First some motivation.
Consider $\mathbb{R}^n-\{0\}$. This is simply connected iff $n > 2$, since it deformation retracts to $S^{n-1}$. If instead we consider $\mathbb{R}^n - L$ where $L$ is a line, we can factor it as $\mathbb{R}\times(\mathbb{R}^{n-1} - \{0\})$, so this is simply connected iff $n > 3$, using the previous result. With induction it is obtained that $\mathbb{R}^n - V$ where $V$ is a linear subspace is simply connected iff $\dim V < n -2$.

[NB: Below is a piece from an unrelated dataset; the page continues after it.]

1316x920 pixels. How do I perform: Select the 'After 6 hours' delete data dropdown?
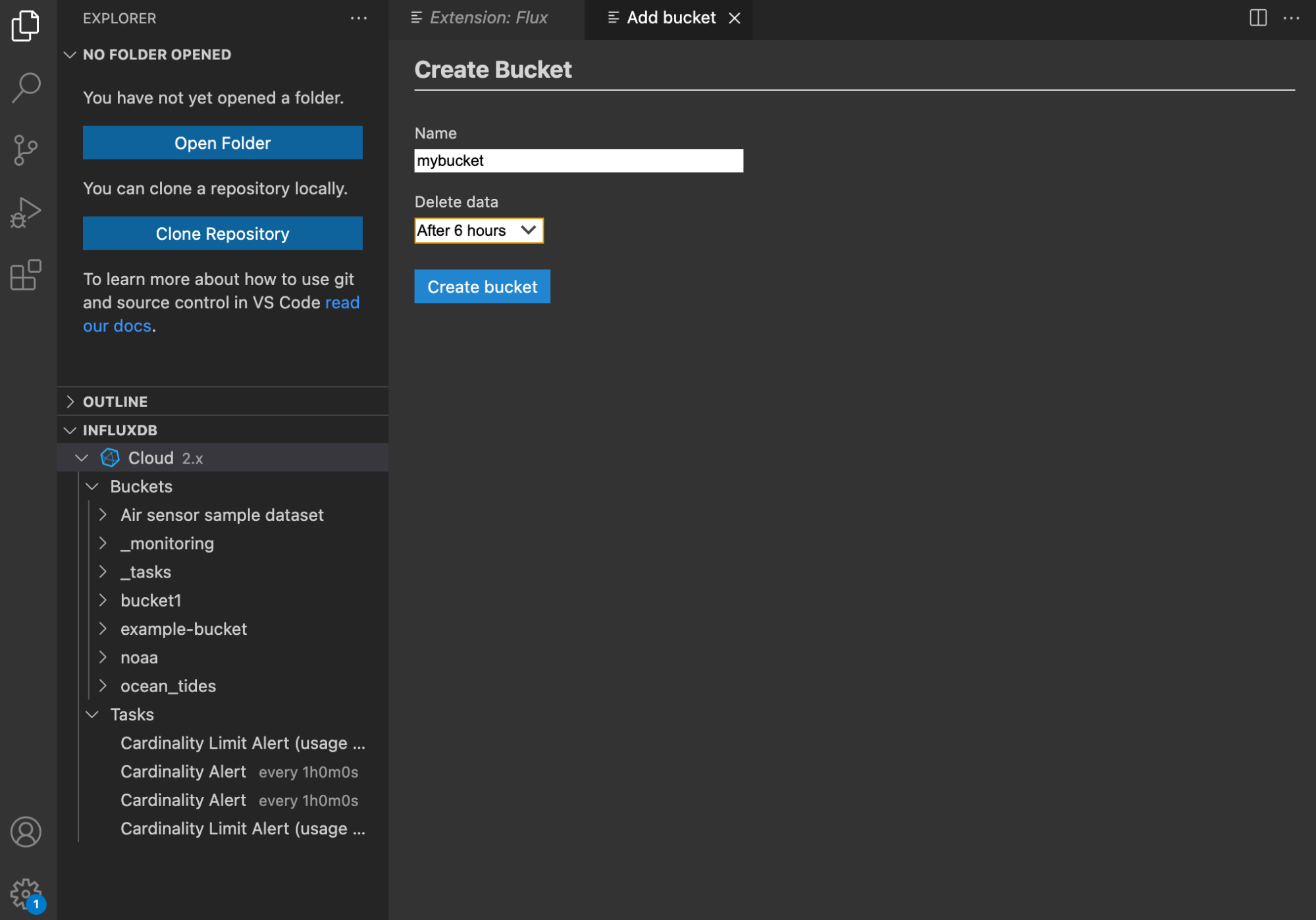coord(478,230)
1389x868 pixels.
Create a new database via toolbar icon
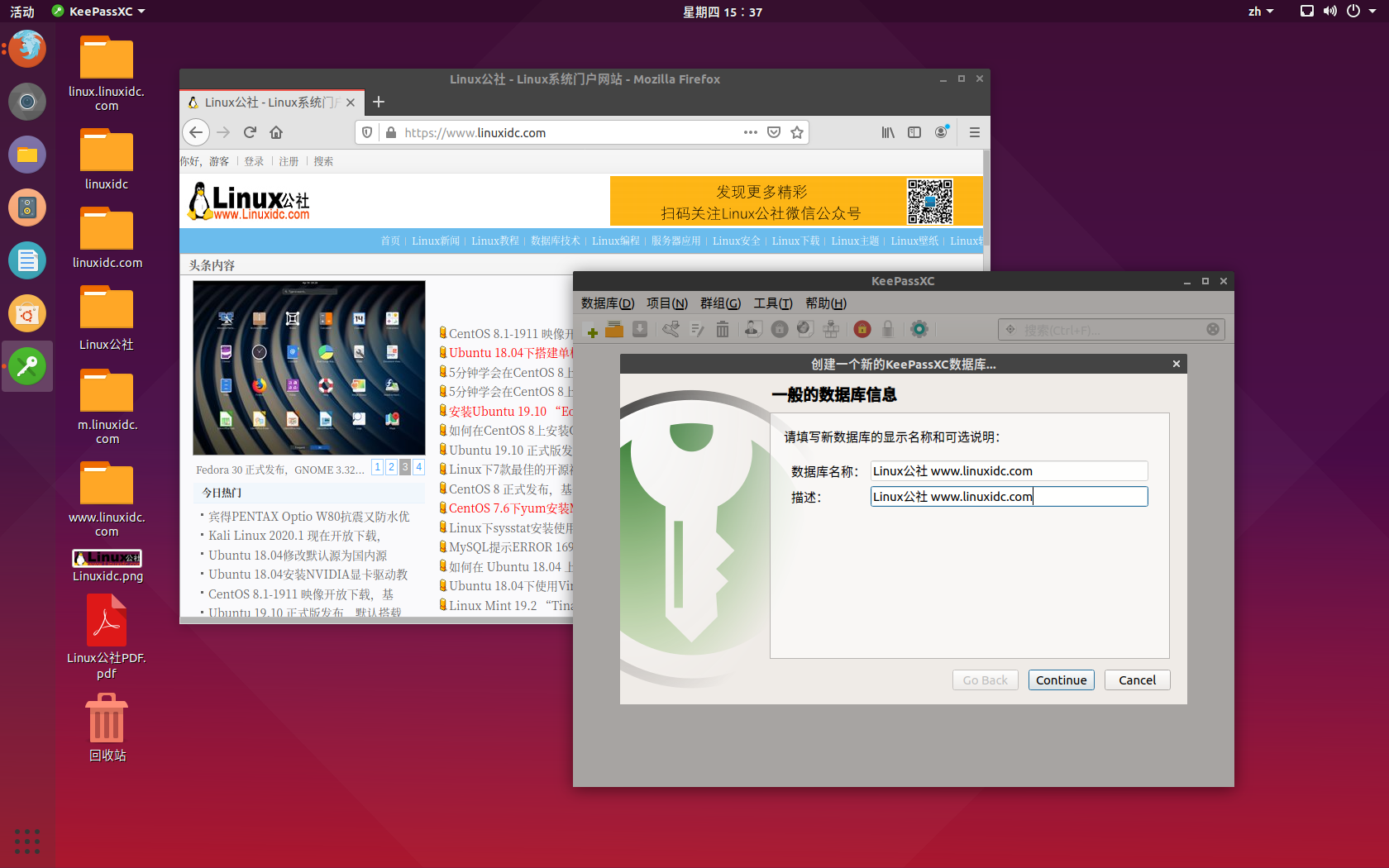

It easy easy to generalize at least the case with lines. If we from $\mathbb R^n$ remove $k$ lines through the origin, the space deformation retracts to $S^{n-1} - C$ where $C$ is a set of $2k$ points, by stereographic projection from any of those points we get a homeomorphism to $\mathbb{R}^{n-1} - C'$, which is simply connected iff $n > 3$. One would conjecture that removing $k$ distinct $r$-planes from $\mathbb R^n$ would result in a simply connected space for $n > r + 2$, and so on.
I was not able to come up with a simple proof for this other than for $k = 2$ (deformation retract to $S^{n-1}$ with 2 distinct great circles removed, they must intersect in a point, project stereographically from that point, we get $\mathbb R^{n-1}$ with 2 lines removed.)
In fact a vastly more general result is true: If $M$ is an $n$-dimensional smooth manifold and $X$ is a union of finitely many embedded submanifolds of $M$, all with codimension at least $k$, $\pi_i(M) \cong \pi_i(M - X)$ for $i < k-1$. The proof is fairly straightforward but somewhat of a sledgehammer:
Taking homotopy groups is a functor, so consider the inclusion map $\iota : M - X \to X$ and $\iota^*_i = \pi_i(\iota)$. If $f$ is a map $S^i \to M$, then $f$ is homotopic to $\tilde{f}$ which is transverse to $X$. If $i + (n-k) < n$, this means that $X$ and the image of $\tilde f$ are disjoint, so $[f] = [\tilde f]$ is in the image of $\iota^*_i$, so it is surjective. If $[f] = 1$, there is a map $g : D^{i+1} \to M$ such that $g|_{\partial D^{i+1}}= f$. But then if $i+1 + (n-k) < n$, we have that $g$ is homotopic to $\tilde g$ the image of which is disjoint from $X$. So if $\iota^*_i$ maps a homotopy class to something null-homotopic in $M$, that homotopy class is actually null-homotopic in $M-X$, that is, the kernel of $\iota^*_i$ is trivial, and we are done.
So my question is: is there a name for this result, which I imagine is well known, and is there a textbook reference for it? I learned this proof from On Braid Groups by Joan S. Birman, but I feel like there should be a reference in a more general work like a textbook, and there should be a name for it, too.
I am also curious if there is a more "pedestrian" proof for my original context of removing linear subspaces from $\mathbb R^n$. Since manifolds can be pretty general the need to use sledgehammers in the most general case makes sense, but for nice linear spaces one could hope that more basic machinery would suffice.
Your ogicinal result can be proved by a simple argument involving transversality (which is the same argument used for the general case, I guess)
First check that the fundamental homotopy group of a manifold can be computed using only smooth paths and smooth homotopies. Then check that every smooth path is homotopic to one which avoids your union of subspaces of codimension at least $2$, and that homotopies can be moved away from such a union of codimension at least $3$.